Mojo asks a good question:
The fact that the major example of a country which follows your prescription to subordinate air forces to the Army failed completely at performing core ground support roles certainly seems relevant to your thesis. Blaming failures of independent air forces on that independence while blaming failures of subordinate air forces on incompetence seems arbitrary.
I have two ways of answering:
First, the empirical; the description I gave of the PLAAF was, because of the constraints of space, incomplete. Factors independent of both institutional culture and institutional design made it very difficult for the PLAAF to contribute to the war. The drawbacks of the PLAAF were dramatic, perhaps unique among modern air forces. The break with the Soviet Union closed China off from foreign technology, while the Cultural Revolution adversely affected both engineering innovation and pilot training. Chinese pilots were flying obsolete machines, and weren’t flying them long enough to develop the degree of mastery that would have allowed them to competently conduct close air support, interdiction, or other kinds of strike missions. Moreover, Vietnam in 1980 was hardly a slouch in terms of air defenses. The network that could shoot down 16 B-52s in eleven days could have caused the relatively primitive PLAAF a great deal of trouble.
However, that doesn’t fully explain why the PLAAF was incapable of carrying out missions that air forces have undertaken since World War I. Combined with the technological obstacles, the PLAAF faced a virtually unique set of problems with respect to ground forces. The PLA had achieved victory virtually without airpower, and with very few commanders who possessed any degree of formal education. That’s not necessarily a problem, but general officers who relied primarily on experiential learning during the civil war were unlikely to hold the potential joint contribution of air and ground power in any high regard. Rather, the Chinese air force was tasked primarily with air defense, both of Chinese air space from American and Soviet bombers, and of the airspace above PLA ground forces from enemy attack aircraft. Denying the use of the air, rather than taking advantage of air superiority, was its responsibility. Designed mainly for these defensive tasks, the PLAAF was ill-prepared to deal with a situation in which it had the opportunity to take advantage of control of the air. To the PLA’s credit, it understood this problem well enough to refrain from grinding the PLAAF to dust against PAVN air defenses.

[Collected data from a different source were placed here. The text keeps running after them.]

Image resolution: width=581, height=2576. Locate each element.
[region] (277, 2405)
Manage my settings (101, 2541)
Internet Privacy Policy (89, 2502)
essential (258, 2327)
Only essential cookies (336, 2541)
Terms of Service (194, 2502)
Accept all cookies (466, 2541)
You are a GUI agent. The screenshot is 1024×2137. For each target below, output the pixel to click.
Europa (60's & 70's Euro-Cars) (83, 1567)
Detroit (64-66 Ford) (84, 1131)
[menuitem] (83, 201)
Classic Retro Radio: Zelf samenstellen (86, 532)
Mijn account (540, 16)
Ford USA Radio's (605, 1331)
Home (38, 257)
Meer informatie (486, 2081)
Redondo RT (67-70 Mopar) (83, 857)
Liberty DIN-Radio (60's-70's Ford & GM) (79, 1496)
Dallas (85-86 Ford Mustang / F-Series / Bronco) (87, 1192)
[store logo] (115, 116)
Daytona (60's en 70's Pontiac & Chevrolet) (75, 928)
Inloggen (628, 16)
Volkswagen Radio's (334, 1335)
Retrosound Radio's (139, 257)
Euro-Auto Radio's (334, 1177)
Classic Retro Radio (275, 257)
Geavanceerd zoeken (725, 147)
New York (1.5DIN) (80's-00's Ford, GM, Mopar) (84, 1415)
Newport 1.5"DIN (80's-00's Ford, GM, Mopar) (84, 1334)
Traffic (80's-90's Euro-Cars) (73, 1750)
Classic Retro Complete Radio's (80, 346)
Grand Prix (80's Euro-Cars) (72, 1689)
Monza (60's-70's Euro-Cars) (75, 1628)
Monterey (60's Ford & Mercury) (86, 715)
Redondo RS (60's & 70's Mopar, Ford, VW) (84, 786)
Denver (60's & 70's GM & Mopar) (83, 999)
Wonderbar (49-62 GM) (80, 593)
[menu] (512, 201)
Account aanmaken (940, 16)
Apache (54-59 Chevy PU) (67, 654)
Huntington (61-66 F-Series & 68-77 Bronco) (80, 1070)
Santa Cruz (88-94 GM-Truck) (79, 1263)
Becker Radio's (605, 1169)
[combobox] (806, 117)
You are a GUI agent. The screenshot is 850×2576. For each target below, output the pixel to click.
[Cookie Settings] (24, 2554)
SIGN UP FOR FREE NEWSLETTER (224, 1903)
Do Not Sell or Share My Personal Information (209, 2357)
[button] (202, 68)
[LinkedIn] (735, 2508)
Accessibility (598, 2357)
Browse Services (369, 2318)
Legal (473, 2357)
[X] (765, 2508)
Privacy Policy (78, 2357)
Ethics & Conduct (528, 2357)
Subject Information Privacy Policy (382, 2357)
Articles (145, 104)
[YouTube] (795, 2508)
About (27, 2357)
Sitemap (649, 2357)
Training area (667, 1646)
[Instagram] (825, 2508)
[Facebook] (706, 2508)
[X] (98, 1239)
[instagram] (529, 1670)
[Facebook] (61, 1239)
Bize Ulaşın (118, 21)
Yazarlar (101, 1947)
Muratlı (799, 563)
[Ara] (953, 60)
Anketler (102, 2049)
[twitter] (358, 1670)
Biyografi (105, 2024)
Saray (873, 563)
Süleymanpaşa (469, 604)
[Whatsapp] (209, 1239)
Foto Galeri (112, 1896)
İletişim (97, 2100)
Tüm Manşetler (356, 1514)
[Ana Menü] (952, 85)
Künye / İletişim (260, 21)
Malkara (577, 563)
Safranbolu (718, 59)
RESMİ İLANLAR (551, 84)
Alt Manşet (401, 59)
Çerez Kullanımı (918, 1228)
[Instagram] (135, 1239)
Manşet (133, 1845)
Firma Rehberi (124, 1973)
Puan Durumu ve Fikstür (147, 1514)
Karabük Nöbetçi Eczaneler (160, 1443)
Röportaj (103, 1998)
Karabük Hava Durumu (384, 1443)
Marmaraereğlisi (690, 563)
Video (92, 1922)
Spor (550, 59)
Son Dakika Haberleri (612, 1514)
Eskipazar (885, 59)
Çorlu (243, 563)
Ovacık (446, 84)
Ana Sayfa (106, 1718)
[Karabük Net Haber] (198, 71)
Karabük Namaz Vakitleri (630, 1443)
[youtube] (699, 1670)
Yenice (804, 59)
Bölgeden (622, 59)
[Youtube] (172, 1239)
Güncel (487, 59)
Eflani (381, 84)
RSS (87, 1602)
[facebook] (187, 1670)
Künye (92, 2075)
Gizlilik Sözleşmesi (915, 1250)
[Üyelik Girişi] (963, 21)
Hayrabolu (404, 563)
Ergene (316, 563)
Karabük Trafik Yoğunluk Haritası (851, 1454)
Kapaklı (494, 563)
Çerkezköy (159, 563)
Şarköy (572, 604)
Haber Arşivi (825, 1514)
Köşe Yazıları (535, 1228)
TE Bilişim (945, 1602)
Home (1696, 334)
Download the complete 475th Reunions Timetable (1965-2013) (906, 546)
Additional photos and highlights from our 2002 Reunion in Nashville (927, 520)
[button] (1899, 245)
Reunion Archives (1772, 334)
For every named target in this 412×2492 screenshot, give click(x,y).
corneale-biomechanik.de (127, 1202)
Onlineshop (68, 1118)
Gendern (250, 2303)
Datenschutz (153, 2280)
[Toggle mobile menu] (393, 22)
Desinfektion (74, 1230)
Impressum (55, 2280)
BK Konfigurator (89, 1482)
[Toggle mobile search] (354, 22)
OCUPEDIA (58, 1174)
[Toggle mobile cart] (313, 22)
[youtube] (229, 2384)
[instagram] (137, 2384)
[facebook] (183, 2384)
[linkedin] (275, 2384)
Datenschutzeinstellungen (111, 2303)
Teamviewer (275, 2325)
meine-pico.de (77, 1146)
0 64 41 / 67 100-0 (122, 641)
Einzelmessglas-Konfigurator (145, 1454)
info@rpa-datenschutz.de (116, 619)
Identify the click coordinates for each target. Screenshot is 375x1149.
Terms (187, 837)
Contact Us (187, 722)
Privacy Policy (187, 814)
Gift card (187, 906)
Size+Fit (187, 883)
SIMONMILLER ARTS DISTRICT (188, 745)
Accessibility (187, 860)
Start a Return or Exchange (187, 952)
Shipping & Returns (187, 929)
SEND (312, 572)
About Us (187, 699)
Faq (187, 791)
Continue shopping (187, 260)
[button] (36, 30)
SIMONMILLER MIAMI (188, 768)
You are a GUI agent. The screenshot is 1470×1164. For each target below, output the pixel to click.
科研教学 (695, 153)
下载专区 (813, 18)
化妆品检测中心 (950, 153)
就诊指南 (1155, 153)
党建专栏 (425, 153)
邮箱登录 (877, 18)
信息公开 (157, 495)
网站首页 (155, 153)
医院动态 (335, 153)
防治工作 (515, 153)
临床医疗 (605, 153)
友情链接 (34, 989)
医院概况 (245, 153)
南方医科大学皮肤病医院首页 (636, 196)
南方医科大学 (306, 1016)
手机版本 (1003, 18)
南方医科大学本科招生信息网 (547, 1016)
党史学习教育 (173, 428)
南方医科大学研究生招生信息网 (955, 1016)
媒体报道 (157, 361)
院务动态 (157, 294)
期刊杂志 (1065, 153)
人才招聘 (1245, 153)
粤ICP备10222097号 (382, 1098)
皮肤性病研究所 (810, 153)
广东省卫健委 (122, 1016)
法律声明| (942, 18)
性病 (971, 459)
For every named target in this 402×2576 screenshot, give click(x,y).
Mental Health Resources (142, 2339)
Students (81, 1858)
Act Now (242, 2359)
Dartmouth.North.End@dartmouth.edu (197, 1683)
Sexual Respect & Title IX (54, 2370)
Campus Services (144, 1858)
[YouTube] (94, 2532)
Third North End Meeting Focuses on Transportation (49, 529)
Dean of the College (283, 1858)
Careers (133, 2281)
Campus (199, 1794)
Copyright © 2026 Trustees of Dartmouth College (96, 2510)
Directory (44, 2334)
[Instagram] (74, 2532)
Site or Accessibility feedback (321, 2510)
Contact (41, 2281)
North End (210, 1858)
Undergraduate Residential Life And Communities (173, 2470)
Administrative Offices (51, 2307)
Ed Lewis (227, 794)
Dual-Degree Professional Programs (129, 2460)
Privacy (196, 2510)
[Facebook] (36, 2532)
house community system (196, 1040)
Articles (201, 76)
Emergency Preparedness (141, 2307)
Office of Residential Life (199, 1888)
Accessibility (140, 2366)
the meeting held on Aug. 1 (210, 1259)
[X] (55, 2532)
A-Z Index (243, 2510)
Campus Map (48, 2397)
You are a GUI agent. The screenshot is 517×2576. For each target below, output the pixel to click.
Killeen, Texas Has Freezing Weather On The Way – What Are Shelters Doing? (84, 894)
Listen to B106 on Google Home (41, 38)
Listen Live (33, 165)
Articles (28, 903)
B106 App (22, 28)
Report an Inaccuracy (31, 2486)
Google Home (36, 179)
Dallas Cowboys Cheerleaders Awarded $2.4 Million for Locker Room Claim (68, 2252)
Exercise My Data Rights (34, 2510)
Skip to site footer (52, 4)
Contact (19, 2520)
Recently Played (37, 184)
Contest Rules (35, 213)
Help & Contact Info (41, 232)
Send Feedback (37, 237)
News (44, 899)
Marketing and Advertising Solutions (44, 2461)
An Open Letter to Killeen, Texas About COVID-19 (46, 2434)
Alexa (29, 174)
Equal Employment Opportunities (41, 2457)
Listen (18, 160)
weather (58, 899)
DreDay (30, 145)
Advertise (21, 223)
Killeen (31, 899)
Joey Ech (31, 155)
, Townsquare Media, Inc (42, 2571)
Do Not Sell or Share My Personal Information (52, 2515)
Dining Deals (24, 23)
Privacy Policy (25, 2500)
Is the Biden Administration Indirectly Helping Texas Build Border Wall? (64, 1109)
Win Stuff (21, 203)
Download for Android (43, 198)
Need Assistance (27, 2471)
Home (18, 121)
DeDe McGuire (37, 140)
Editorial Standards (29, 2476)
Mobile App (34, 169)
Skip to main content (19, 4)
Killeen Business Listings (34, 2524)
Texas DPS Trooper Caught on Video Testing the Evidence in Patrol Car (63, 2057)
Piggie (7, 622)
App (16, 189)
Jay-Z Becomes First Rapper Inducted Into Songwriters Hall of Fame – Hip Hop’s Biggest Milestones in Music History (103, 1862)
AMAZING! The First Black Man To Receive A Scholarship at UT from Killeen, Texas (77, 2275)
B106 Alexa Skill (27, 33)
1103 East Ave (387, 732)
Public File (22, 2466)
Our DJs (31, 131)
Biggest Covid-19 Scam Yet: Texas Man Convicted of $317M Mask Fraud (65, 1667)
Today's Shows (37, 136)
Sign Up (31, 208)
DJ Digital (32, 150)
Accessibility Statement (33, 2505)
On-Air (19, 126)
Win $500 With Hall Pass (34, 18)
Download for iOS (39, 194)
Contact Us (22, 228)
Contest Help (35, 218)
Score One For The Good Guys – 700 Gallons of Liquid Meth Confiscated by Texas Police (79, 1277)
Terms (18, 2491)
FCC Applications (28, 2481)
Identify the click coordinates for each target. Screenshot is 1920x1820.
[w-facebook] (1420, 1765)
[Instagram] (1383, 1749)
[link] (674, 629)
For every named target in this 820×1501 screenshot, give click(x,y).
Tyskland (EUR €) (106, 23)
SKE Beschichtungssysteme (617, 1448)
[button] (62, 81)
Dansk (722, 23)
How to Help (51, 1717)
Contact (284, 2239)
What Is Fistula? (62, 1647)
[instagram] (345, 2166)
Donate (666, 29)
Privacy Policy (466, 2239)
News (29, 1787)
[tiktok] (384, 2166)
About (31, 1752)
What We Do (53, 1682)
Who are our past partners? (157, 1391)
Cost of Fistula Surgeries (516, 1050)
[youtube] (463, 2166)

And so with respect to the Sino-Vietnamese War, you have a nearly unique combination of a) an air force weak in technological and human capital, which b) had little influence over its own development, in context of c) senior ground officers whose attitudes towards airpower would have been considered retrograde and antiquated by the standards of the Western Front in 1915.
Second, the theoretical; the problems with the USAF involve both institutional arrangement and culture. I focus on institutional arrangement because I think that, unbelievably enough, that problem is easier to solve than the cultural issues. I argue (not uniquely) that the structure of national security institutions privileges certain approaches to warfighting at the expense of others, and in particular that independent air forces, due to the inherently three dimensional nature of modern warfare, tend to breed destructive interservice conflict. But these are only tendencies; there are examples of air forces that do very well (in terms of accomplishing national objectives) despite independence; the Luftwaffe, although it suffered from a variety of problems, was an extremely successful force (notwithstanding the influence of Herman Goering). There are also cases of subordinate air forces that nevertheless embark on strategic flights of fancy; see the IDF Air Corps (in the Second Lebanon War) and the US Army Air Corps, for example
But the second part of the argument is cultural. I’m hardly the first to argue that the USAF’s long struggle for independence has produced a persistent paranoia about organizational autonomy; see Carl Builder, the other Carl Builder, David Johnson, Colin Gray, Tami Davis Biddle, etc. Combined with institutional independence, this paranoia and insecurity produces a service that is perpetually concerned about fending off threats to its autonomy and that has the institutional capacity to wage those fights. This makes the inter-service conflicts described above more frequent and more destructive.
And that, in an extraordinarily compact nutshell, is the argument of Grounded. Also toss in some Clausewitz for seasoning.